— Start of PASSAGE SHOWN —
From 92ca34a02fb8dba60608e10fbadf6741cac7da51 Mon Sep 17 00:00:00 2001
From: Manoj <saimanoj58@gmail.com>
Date: Thu, 2 Oct 2025 08:48:56 +0530
Subject: [PATCH] Fix: episode normalization with high complexity model (#80)

---
 .../app/services/graphModels/episode.ts       |  5 +-
 .../app/services/graphModels/statement.ts     |  9 ++--
 .../app/services/knowledgeGraph.server.ts     | 16 ++++--
 apps/webapp/app/services/prompts/normalize.ts | 51 +++++++------------
 .../app/trigger/ingest/ingest-document.ts     |  2 +-
 5 files changed, 35 insertions(+), 48 deletions(-)
diff --git a/apps/webapp/app/services/graphModels/episode.ts b/apps/webapp/app/services/graphModels/episode.ts
index 30c5de2..d569645 100644
--- a/apps/webapp/app/services/graphModels/episode.ts
+++ b/apps/webapp/app/services/graphModels/episode.ts
@@ -1,5 +1,5 @@
 import { runQuery } from "~/lib/neo4j.server";
-import { type EntityNode, type EpisodicNode } from "@core/types";
+import { StatementNode, type EntityNode, type EpisodicNode } from "@core/types";
 
 export async function saveEpisode(episode: EpisodicNode): Promise<string> {
   const query = `
@@ -308,7 +308,7 @@ export async function getRelatedEpisodesEntities(params: {
 export async function getEpisodeStatements(params: {
   episodeUuid: string;
   userId: string;
-}) {
+}): Promise<Omit<StatementNode, "factEmbedding">[]> {
   const query = `
   MATCH (episode:Episode {uuid: $episodeUuid, userId: $userId})-[:HAS_PROVENANCE]->(stmt:Statement)
   WHERE stmt.invalidAt IS NULL
@@ -326,7 +326,6 @@ export async function getEpisodeStatements(params: {
     return {
       uuid: stmt.uuid,
       fact: stmt.fact,
-      factEmbedding: stmt.factEmbedding,
       createdAt: new Date(stmt.createdAt),
       validAt: new Date(stmt.validAt),
       invalidAt: stmt.invalidAt ? new Date(stmt.invalidAt) : null,
diff --git a/apps/webapp/app/services/graphModels/statement.ts b/apps/webapp/app/services/graphModels/statement.ts
index d7347c7..35411b3 100644
--- a/apps/webapp/app/services/graphModels/statement.ts
+++ b/apps/webapp/app/services/graphModels/statement.ts
@@ -111,7 +111,7 @@ export async function findContradictoryStatements({
   subjectId: string;
   predicateId: string;
   userId: string;
-}): Promise<StatementNode[]> {
+}): Promise<Omit<StatementNode, "factEmbedding">[]> {
   const query = `
       MATCH (subject:Entity {uuid: $subjectId}), (predicate:Entity {uuid: $predicateId})
       MATCH (subject)<-[:HAS_SUBJECT]-(statement:Statement)-[:HAS_PREDICATE]->(predicate)
— End of PASSAGE SHOWN —
_WHAT THE EXERCISE ASKS_
Pick up the episode normalization patch after its last line and continue it. The rows that come next have no connection to the patch above.
— Start of DATA EXCERPTS —
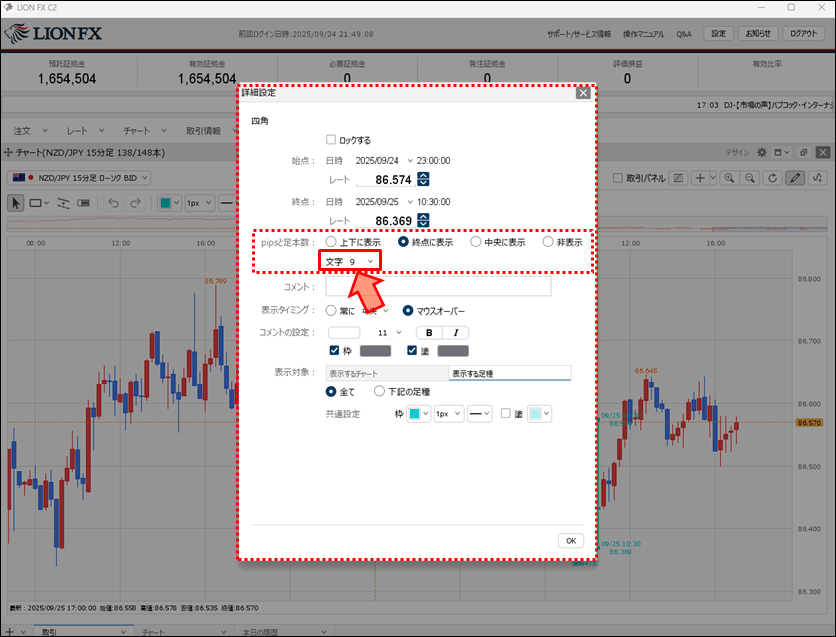
Task: Open the NZD/JPY 15分足 chart selector dropdown
Action: (x=79, y=178)
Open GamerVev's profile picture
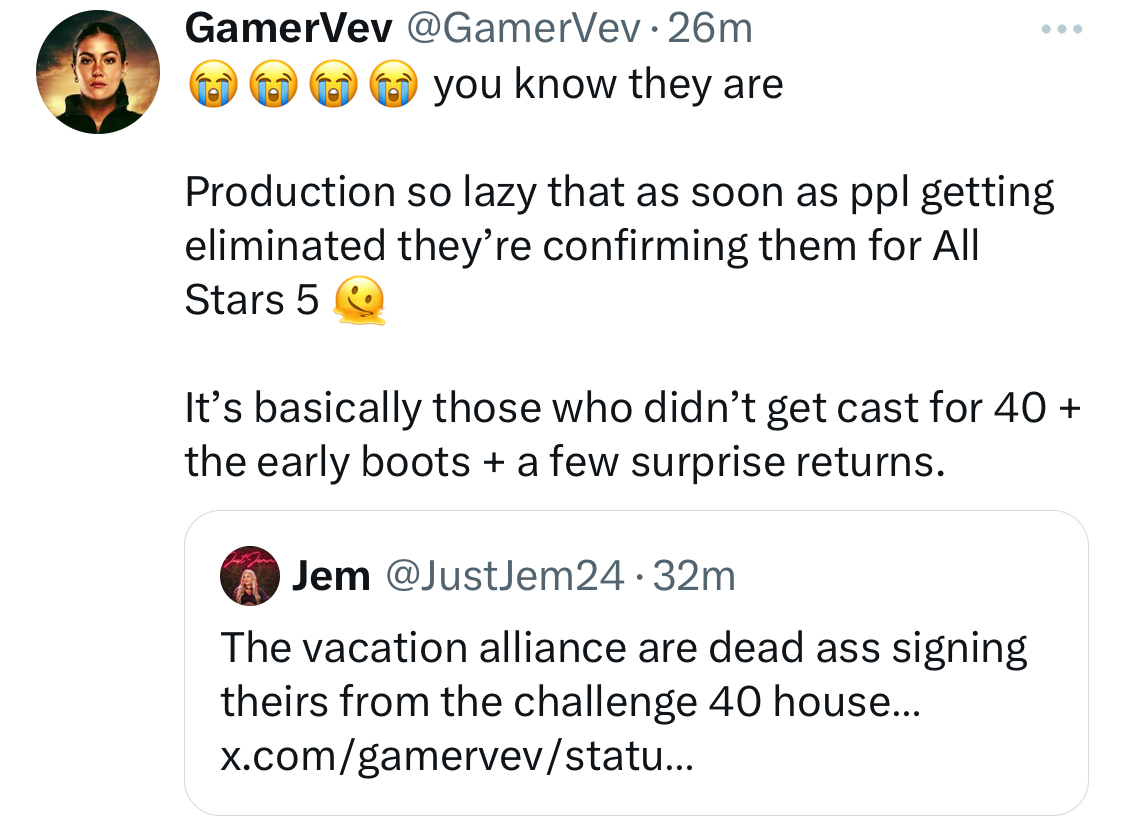 [x=98, y=72]
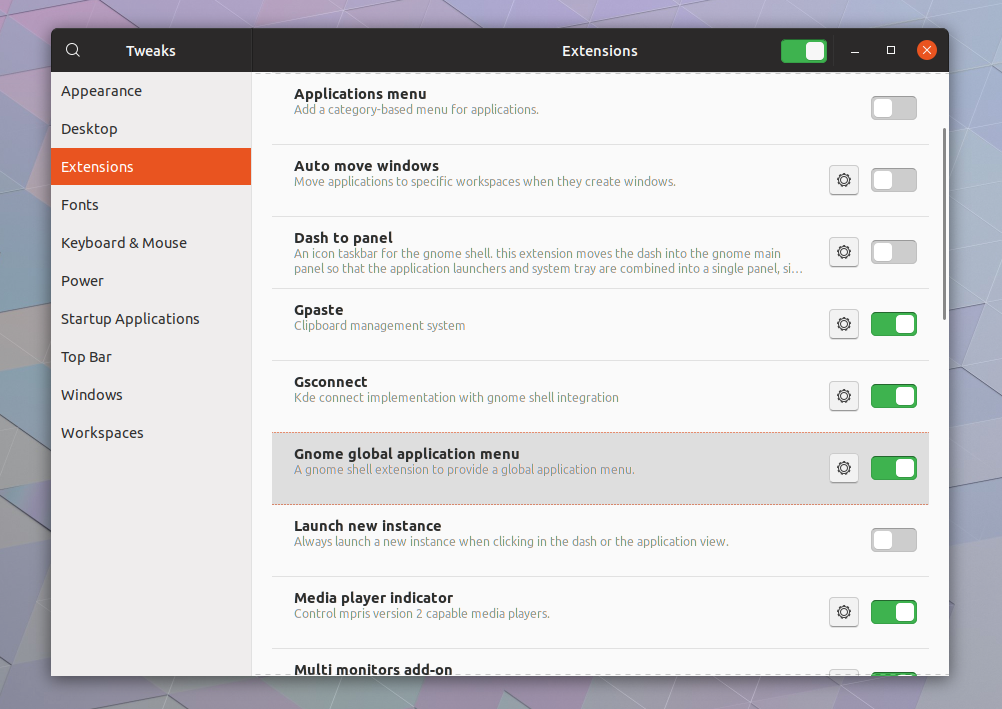Open Gpaste settings gear
Screen dimensions: 1002x709
pyautogui.click(x=843, y=324)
— End of DATA EXCERPTS —
_WRITTEN ANSWER_
@@ -131,7 +131,6 @@ export async function findContradictoryStatements({
     return {
       uuid: statement.uuid,
       fact: statement.fact,
-      factEmbedding: statement.factEmbedding,
       createdAt: new Date(statement.createdAt),
       validAt: new Date(statement.validAt),
       invalidAt: statement.invalidAt ? new Date(statement.invalidAt) : null,
@@ -158,7 +157,7 @@ export async function findStatementsWithSameSubjectObject({
   objectId: string;
   excludePredicateId?: string;
   userId: string;
-}): Promise<StatementNode[]> {
+}): Promise<Omit<StatementNode, "factEmbedding">[]> {
   const query = `
       MATCH (subject:Entity {uuid: $subjectId}), (object:Entity {uuid: $objectId})
       MATCH (subject)<-[:HAS_SUBJECT]-(statement:Statement)-[:HAS_OBJECT]->(object)
@@ -186,7 +185,6 @@ export async function findStatementsWithSameSubjectObject({
     return {
       uuid: statement.uuid,
       fact: statement.fact,
-      factEmbedding: statement.factEmbedding,
       createdAt: new Date(statement.createdAt),
       validAt: new Date(statement.validAt),
       invalidAt: statement.invalidAt ? new Date(statement.invalidAt) : null,
@@ -212,7 +210,7 @@ export async function findSimilarStatements({
   threshold?: number;
   excludeIds?: string[];
   userId: string;
-}): Promise<StatementNode[]> {
+}): Promise<Omit<StatementNode, "factEmbedding">[]> {
   const query = `
       CALL db.index.vector.queryNodes('statement_embedding', $topK, $factEmbedding)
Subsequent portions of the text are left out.